### Work to do
Count the lines in the material below that contain the word "feedback", and give only the number.

(Items from a dataset)

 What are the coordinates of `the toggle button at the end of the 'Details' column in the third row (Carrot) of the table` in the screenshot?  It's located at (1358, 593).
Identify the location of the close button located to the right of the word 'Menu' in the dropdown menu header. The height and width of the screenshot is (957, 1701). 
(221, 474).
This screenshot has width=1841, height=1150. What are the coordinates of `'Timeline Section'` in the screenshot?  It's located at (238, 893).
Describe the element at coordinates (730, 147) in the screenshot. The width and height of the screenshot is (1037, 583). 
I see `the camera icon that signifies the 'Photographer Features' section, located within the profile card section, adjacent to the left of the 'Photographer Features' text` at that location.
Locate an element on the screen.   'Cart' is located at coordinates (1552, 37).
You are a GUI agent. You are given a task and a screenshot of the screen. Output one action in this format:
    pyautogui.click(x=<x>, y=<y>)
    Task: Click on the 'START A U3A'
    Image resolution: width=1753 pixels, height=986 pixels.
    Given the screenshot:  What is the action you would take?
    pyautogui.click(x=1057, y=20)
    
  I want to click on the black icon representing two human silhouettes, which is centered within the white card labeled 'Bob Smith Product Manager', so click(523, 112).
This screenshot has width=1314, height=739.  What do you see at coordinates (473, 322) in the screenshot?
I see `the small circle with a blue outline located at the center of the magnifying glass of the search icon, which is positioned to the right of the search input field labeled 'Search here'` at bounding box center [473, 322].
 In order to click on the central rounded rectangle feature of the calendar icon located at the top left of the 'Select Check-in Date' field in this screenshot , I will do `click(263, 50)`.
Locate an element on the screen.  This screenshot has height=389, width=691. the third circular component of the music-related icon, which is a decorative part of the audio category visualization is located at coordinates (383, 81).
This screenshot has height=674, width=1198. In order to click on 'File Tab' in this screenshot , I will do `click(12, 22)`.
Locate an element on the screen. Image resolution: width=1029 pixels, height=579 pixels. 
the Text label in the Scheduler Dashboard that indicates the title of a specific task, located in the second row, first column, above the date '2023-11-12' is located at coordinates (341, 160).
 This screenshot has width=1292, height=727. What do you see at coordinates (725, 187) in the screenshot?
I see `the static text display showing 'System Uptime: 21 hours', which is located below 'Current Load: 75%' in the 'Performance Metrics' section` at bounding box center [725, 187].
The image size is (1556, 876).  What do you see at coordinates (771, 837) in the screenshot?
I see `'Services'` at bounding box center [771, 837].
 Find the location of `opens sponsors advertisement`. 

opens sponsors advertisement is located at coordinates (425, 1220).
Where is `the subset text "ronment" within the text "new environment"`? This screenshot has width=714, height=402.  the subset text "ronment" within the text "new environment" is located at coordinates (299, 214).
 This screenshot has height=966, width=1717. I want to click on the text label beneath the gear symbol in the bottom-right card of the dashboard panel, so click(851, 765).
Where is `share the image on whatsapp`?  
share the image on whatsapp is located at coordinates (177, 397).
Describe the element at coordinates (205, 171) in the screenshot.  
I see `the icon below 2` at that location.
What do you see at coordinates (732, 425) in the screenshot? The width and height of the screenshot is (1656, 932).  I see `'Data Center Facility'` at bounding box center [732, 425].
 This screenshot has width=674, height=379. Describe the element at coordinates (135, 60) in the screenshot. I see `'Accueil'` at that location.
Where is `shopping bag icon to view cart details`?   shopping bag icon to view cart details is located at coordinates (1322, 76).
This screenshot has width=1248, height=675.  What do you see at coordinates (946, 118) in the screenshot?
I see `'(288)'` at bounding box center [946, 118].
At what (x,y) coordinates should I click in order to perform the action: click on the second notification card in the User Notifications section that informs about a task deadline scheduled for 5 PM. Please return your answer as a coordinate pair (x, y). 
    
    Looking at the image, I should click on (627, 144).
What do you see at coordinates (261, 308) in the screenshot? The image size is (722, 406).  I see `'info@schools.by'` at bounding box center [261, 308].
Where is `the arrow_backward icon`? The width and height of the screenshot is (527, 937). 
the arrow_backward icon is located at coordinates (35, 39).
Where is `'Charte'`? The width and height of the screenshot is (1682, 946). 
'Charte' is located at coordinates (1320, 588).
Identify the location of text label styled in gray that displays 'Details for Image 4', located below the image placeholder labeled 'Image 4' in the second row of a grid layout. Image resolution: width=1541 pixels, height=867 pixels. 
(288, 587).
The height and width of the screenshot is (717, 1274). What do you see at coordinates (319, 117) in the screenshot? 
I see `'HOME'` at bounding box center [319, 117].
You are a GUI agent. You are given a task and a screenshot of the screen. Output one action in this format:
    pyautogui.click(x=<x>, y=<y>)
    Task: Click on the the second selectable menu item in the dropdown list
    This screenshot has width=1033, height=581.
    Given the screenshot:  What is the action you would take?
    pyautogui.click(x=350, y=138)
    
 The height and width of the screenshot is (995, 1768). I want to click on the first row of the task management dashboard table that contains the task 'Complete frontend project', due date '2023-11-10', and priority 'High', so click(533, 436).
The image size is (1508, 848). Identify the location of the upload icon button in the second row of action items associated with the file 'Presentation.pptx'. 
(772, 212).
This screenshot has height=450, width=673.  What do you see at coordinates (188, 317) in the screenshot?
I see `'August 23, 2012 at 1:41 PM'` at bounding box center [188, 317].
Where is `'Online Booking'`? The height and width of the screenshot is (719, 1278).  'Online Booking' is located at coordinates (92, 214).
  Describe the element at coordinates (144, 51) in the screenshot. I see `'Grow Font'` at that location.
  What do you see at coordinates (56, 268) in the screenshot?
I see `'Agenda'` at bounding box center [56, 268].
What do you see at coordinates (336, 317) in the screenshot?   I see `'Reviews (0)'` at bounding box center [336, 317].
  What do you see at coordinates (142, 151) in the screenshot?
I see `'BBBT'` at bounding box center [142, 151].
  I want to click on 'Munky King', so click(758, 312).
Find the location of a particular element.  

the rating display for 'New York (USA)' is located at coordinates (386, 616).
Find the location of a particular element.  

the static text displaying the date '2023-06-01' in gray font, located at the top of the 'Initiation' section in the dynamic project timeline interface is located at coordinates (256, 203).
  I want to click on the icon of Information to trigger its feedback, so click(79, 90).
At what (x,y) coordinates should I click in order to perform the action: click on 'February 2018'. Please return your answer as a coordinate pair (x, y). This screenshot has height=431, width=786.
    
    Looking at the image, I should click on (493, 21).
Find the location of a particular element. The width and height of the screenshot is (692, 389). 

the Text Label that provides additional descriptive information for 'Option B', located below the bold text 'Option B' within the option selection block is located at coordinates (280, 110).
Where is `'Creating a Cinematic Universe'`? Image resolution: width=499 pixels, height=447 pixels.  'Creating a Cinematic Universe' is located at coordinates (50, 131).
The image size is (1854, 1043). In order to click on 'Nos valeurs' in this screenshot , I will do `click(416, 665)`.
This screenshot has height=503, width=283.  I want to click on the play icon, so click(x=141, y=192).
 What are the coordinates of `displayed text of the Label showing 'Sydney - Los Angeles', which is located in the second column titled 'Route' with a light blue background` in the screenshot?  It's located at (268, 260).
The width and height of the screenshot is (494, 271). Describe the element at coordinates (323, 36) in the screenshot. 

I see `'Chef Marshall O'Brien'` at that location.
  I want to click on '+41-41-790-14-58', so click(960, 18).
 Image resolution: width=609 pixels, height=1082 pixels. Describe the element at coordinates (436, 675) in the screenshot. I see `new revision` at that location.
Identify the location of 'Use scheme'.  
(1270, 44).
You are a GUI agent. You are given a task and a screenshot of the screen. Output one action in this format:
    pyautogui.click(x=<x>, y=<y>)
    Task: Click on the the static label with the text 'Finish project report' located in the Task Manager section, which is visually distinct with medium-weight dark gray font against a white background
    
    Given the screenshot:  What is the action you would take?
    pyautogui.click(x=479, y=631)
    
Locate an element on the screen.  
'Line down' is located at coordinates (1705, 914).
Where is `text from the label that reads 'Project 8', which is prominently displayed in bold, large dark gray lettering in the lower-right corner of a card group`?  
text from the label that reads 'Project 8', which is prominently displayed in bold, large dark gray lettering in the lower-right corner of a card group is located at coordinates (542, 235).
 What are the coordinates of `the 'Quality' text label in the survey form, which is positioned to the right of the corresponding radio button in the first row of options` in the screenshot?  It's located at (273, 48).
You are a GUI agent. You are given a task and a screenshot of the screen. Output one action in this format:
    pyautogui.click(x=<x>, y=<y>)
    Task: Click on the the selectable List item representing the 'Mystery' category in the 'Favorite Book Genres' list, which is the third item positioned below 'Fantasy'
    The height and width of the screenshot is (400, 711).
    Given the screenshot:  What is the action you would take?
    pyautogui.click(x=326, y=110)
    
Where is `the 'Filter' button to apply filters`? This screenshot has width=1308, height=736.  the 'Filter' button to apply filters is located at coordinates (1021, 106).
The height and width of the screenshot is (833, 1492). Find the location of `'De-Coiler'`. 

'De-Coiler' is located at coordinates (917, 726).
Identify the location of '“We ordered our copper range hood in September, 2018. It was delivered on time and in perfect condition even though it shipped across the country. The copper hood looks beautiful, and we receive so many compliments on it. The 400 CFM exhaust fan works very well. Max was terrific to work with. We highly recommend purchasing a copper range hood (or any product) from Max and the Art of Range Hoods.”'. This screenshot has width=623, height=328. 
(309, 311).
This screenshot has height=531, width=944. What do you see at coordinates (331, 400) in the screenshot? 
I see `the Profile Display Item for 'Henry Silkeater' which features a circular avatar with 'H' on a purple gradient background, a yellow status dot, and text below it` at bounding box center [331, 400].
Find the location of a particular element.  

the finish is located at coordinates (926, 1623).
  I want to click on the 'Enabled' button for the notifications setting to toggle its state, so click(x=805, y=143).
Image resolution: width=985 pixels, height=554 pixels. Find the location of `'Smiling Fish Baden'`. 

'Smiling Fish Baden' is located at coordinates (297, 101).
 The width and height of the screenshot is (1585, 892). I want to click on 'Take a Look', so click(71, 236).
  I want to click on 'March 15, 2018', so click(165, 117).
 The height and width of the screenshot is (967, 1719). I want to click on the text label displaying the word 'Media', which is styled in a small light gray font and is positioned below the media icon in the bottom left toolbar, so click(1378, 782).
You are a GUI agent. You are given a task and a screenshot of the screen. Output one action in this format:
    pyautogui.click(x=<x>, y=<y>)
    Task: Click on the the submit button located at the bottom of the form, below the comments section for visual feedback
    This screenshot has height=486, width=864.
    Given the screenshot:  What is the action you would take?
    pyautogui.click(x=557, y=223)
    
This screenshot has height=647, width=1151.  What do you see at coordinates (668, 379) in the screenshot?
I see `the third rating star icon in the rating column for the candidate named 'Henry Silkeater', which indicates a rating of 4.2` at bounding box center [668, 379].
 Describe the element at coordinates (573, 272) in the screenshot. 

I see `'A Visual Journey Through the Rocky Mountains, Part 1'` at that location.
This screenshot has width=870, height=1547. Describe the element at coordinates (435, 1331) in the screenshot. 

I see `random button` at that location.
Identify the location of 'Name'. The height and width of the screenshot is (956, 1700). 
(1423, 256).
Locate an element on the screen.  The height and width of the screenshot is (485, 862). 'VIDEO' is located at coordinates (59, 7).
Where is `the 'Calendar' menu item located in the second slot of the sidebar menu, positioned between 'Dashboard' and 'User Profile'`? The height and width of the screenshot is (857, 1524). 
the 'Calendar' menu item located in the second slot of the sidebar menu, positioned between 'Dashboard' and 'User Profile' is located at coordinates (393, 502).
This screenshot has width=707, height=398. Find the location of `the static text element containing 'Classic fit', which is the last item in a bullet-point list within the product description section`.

### Result for this exercise
2